→ Data listing

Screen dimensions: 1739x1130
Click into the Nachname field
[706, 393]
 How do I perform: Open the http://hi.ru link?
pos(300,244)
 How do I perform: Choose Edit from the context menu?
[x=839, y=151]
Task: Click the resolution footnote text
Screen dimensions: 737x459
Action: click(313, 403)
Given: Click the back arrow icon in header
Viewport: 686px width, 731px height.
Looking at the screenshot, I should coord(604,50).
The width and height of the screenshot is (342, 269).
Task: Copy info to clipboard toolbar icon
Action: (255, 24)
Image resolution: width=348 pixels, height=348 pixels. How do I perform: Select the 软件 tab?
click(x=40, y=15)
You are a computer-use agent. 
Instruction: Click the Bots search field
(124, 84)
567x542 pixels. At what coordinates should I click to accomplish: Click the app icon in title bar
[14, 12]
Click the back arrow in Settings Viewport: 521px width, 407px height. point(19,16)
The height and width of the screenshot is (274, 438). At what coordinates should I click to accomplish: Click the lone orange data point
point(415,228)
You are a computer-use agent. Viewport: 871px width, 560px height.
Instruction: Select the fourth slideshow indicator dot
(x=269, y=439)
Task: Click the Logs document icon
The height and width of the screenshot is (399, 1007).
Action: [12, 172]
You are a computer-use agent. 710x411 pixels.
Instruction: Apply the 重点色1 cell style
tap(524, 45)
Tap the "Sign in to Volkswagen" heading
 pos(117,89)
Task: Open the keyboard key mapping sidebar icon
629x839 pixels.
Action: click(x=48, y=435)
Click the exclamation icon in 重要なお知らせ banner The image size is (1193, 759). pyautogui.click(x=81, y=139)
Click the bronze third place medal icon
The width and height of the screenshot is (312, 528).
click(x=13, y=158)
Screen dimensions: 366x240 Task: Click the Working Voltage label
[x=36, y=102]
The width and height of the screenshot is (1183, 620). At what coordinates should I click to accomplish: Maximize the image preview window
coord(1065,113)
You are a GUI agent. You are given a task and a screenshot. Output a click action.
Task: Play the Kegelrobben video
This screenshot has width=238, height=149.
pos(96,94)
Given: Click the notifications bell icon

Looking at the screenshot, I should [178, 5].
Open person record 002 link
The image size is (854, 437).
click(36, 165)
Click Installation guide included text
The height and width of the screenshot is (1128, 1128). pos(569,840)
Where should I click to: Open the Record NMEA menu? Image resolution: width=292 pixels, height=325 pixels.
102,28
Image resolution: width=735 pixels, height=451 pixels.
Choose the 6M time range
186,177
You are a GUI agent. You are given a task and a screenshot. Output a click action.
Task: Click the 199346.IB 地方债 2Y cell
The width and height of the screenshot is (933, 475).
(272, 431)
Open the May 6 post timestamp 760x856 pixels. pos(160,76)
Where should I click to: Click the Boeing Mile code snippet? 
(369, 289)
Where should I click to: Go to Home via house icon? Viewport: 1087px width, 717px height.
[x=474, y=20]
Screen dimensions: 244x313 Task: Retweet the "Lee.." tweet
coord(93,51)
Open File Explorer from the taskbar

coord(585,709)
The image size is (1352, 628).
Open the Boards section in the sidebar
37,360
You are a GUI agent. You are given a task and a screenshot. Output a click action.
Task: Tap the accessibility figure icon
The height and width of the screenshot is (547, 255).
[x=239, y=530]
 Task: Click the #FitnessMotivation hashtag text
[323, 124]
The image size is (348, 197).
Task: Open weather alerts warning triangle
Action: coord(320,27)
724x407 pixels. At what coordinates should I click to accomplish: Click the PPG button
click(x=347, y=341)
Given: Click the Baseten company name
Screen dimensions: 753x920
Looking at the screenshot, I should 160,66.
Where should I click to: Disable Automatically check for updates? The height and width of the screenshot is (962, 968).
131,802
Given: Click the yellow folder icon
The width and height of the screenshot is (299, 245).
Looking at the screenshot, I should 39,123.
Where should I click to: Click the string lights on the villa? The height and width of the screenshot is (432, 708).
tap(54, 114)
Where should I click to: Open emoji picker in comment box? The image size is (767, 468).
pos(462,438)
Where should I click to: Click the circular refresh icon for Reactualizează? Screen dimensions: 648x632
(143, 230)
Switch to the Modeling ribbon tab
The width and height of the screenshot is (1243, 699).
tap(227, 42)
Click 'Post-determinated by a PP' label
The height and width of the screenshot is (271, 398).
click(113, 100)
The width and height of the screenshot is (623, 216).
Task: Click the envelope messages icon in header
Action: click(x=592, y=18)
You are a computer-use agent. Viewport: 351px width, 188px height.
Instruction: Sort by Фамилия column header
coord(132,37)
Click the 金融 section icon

→ Task requirements
Only the lines from the one containing "Where should I click to: Open emoji" through the final line of the material should be printed, each word for word. Both of those lines count.

→ Task response
Where should I click to: Open emoji picker in comment box? The image size is (767, 468).
pos(462,438)
Where should I click to: Click the circular refresh icon for Reactualizează? Screen dimensions: 648x632
(143, 230)
Switch to the Modeling ribbon tab
The width and height of the screenshot is (1243, 699).
tap(227, 42)
Click 'Post-determinated by a PP' label
The height and width of the screenshot is (271, 398).
click(113, 100)
The width and height of the screenshot is (623, 216).
Task: Click the envelope messages icon in header
Action: click(x=592, y=18)
You are a computer-use agent. Viewport: 351px width, 188px height.
Instruction: Sort by Фамилия column header
coord(132,37)
Click the 金融 section icon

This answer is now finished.